Until terraform-provider-libvirt 0.4.2, qemu-agent was used by default to get network configuration. However, if qemu-agent is not running, this creates a delay until connecting to it times-out.

In current versions, we default to not to attempt connecting to it, and attempting to retrieve network interface information from the agent needs to be enabled explicitly with qemu_agent = true, further details here. Note that you still need to make sure the agent is running in the OS, and that is unrelated to this option.

Note: when using bridge network configurations you need to enable the qemu_agent = true. otherwise you will not retrieve the ip adresses of domains.

Be aware that this variables may be subject to change again in future versions.

The qemu-guest-agent was already installed in the CentOS cloud image, so there is no need to download it. But because of the changed libvirt provider behavior, it wasn't used. I didn't noticed that yet cause my VMs were build with NAT. It only got relevant now for my change to the bridge network.

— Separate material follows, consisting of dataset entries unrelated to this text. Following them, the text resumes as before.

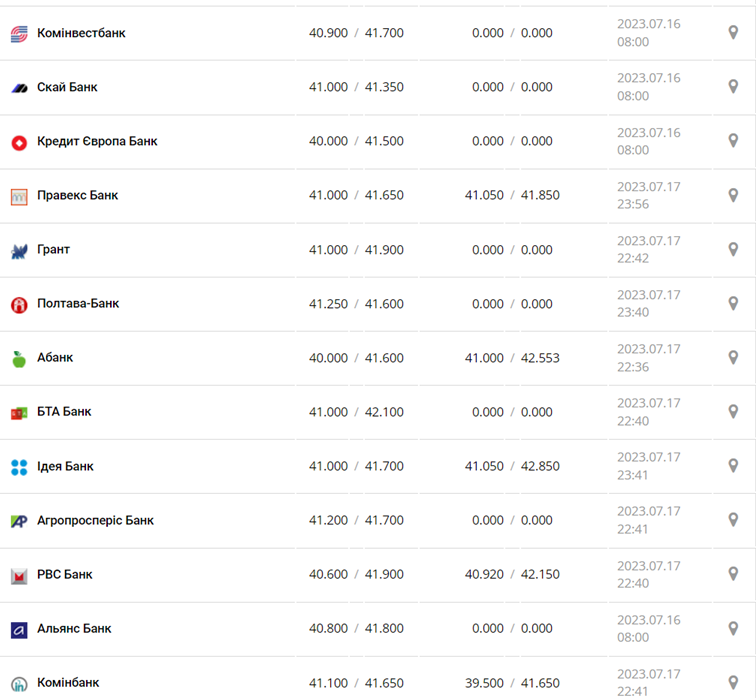Click the Комінвестбанк logo icon
Viewport: 756px width, 698px height.
point(19,34)
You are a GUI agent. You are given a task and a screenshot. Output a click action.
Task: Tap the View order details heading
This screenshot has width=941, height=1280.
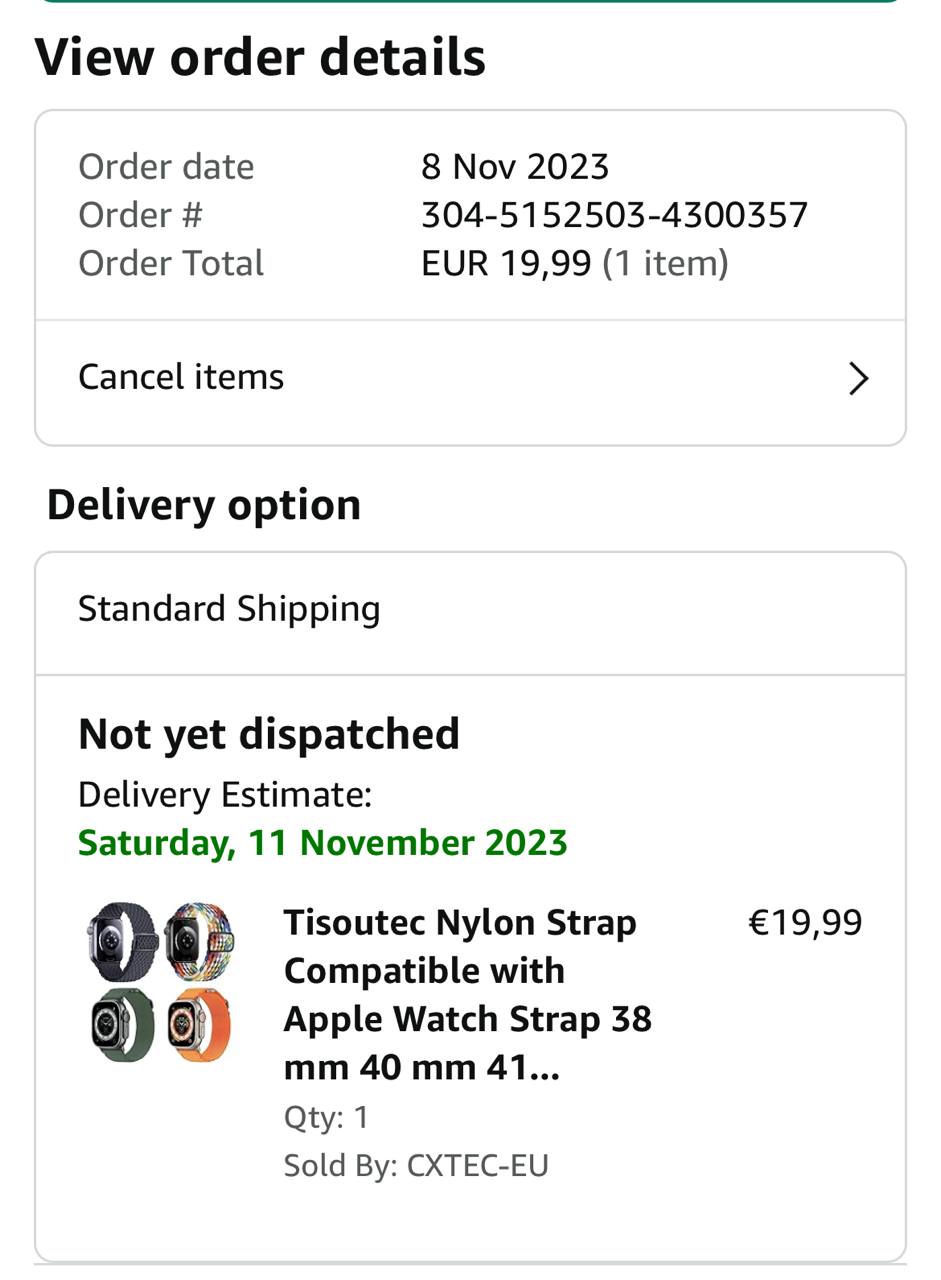(x=260, y=57)
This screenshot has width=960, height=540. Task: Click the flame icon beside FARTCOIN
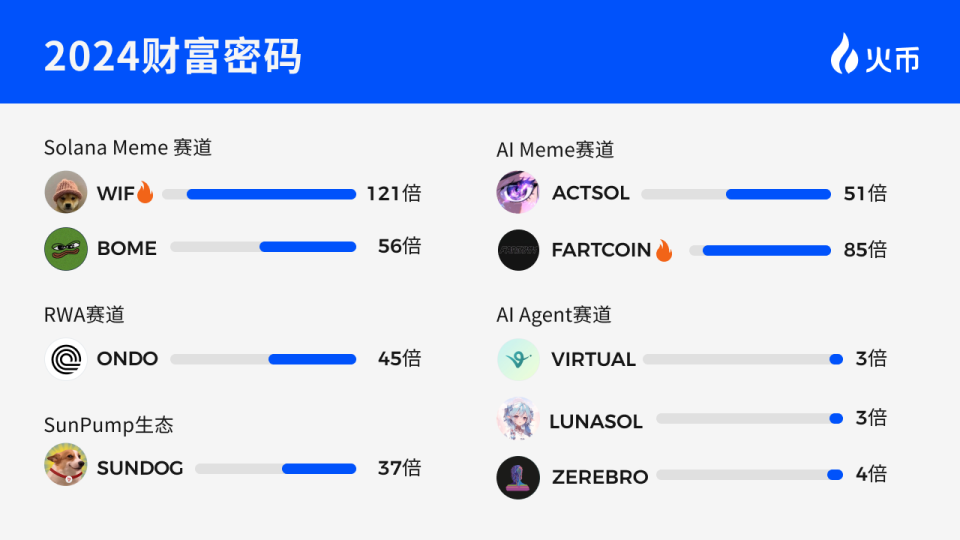pyautogui.click(x=664, y=250)
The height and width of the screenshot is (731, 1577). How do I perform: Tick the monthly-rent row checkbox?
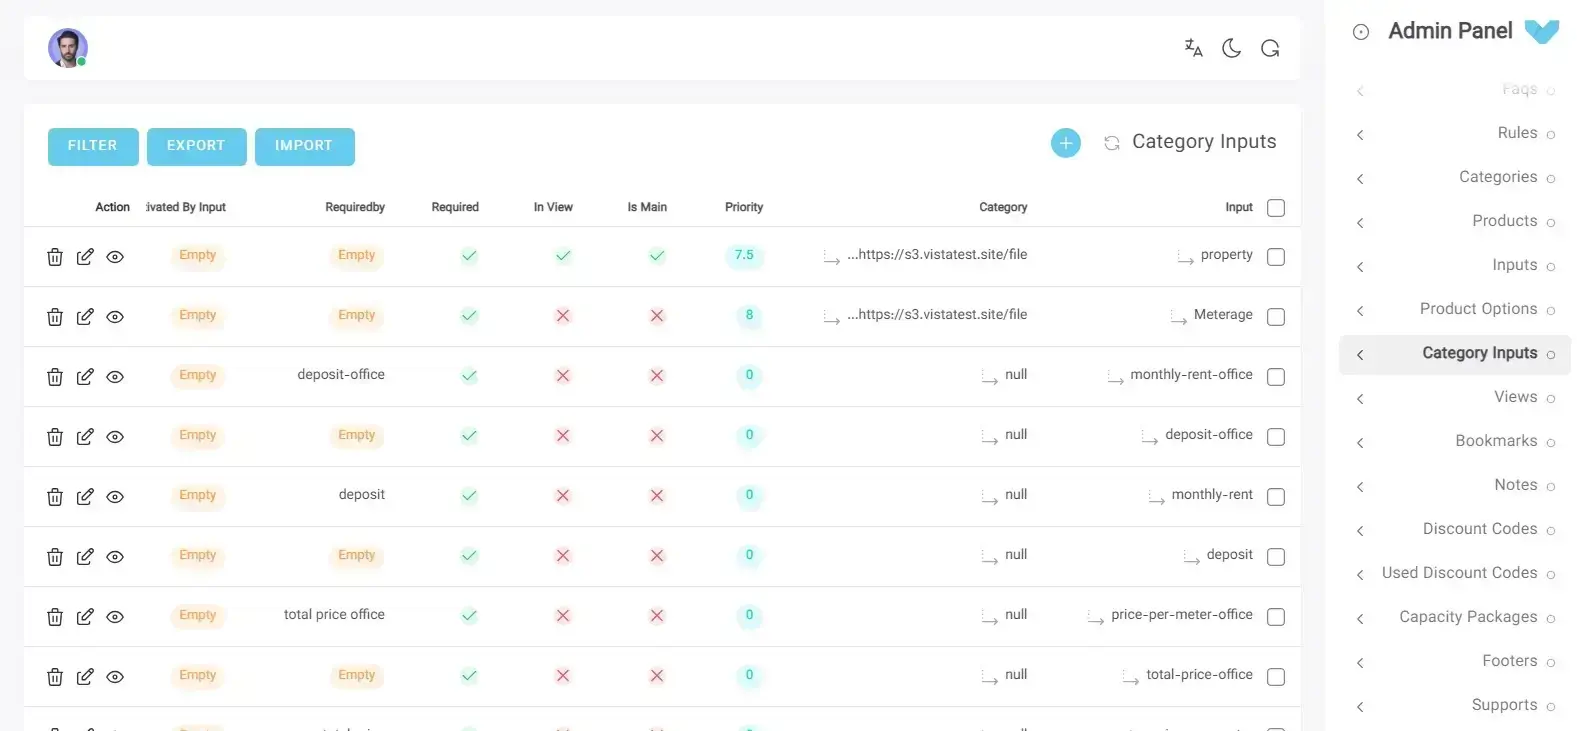pos(1275,497)
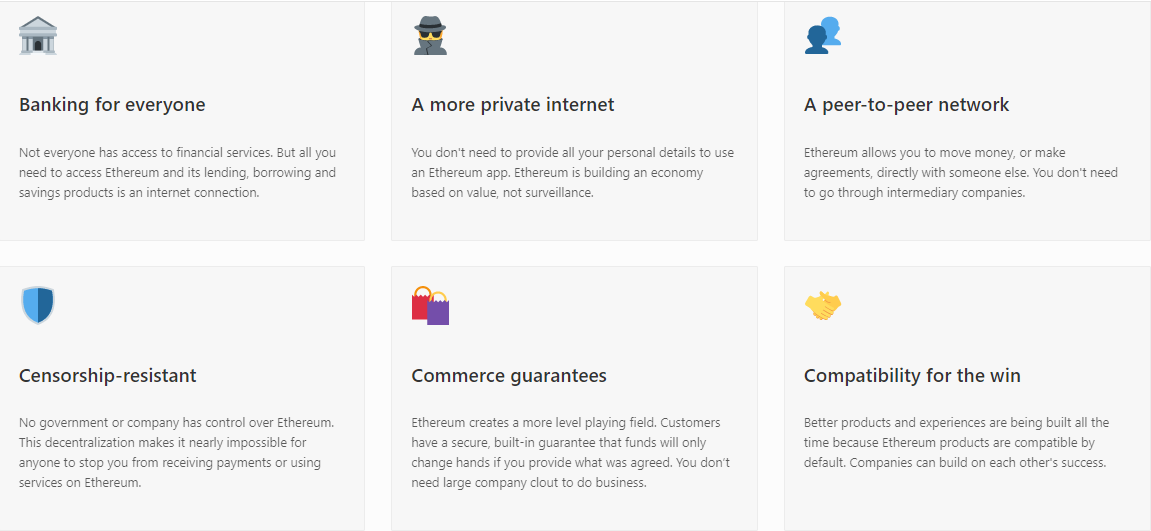The image size is (1151, 531).
Task: Click the private internet description text
Action: click(572, 173)
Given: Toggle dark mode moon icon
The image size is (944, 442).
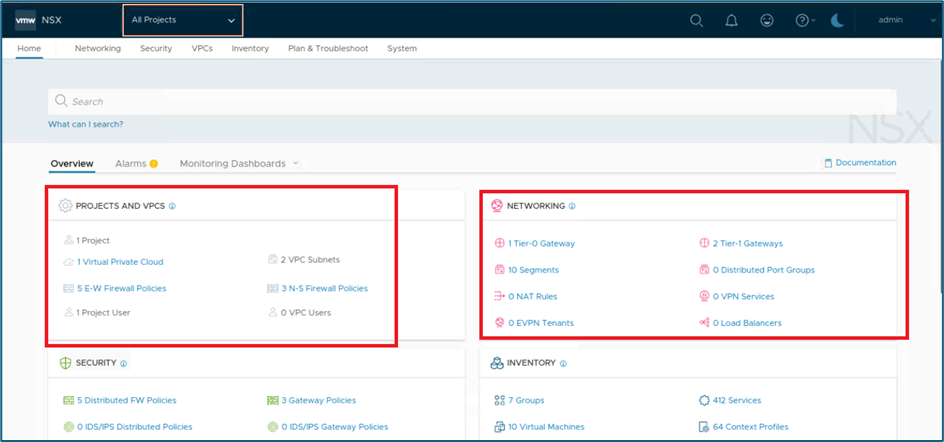Looking at the screenshot, I should click(x=838, y=20).
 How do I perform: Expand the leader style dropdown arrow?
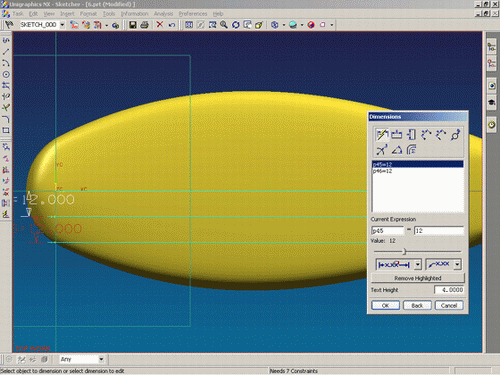[x=457, y=265]
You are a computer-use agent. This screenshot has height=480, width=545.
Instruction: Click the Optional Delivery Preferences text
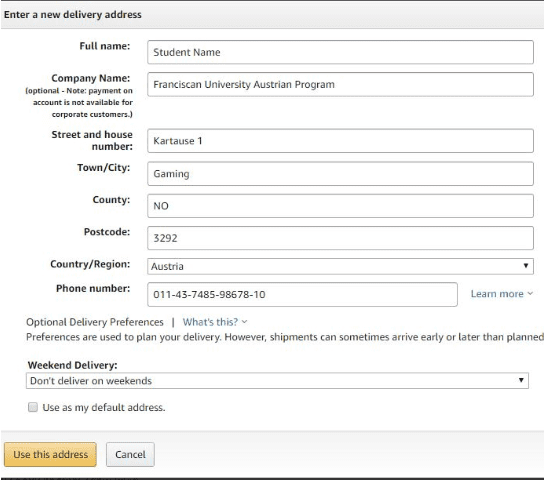click(95, 322)
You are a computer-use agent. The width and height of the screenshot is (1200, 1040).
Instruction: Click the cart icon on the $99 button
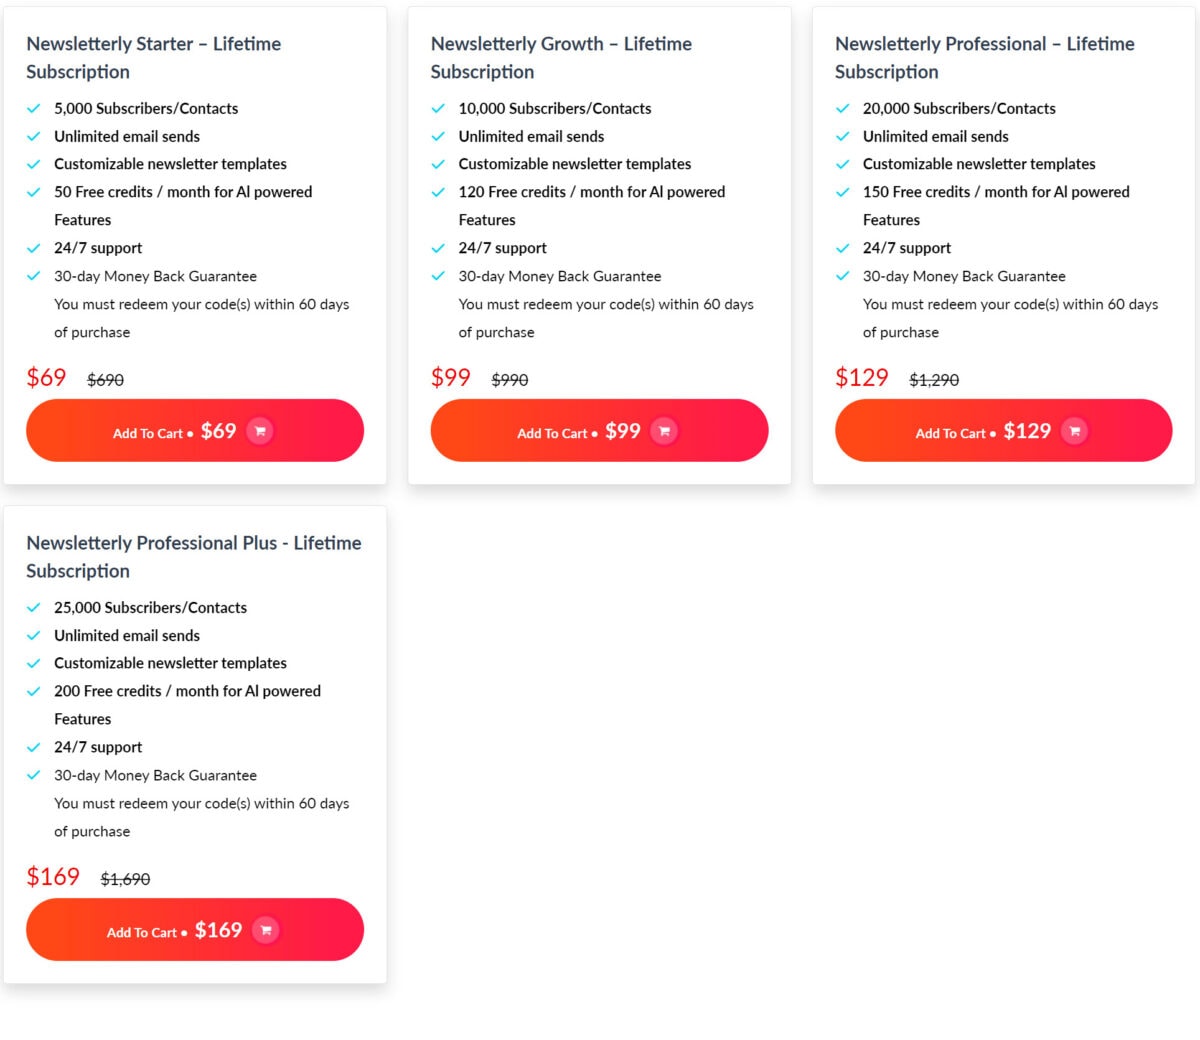click(x=664, y=431)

In fact this means, that I just have to add the property to my vm domain like this:

resource "libvirt_domain" "cnx" {
  name   = "cnx-poc"
  memory = 2048
  vcpu   = 4
  cloudinit = libvirt_cloudinit_disk.cloudinit.id
  # Required for bridged networks for libvirt provider plugin > 0.4.2
  qemu_agent = true
  # ...
}

Now my VMs were build and they get IP addresses of my DHCP server:

Apply complete! Resources: 8 added, 0 changed, 0 destroyed.

Outputs:

ips = [
  [
    "192.168.0.163",
    "fe80::5054:ff:fe62:2adf",
  ],
]
ips_db2 = [
  [
    "192.168.0.162",
    "fe80::5054:ff:fe8a:ac6a",
  ],
]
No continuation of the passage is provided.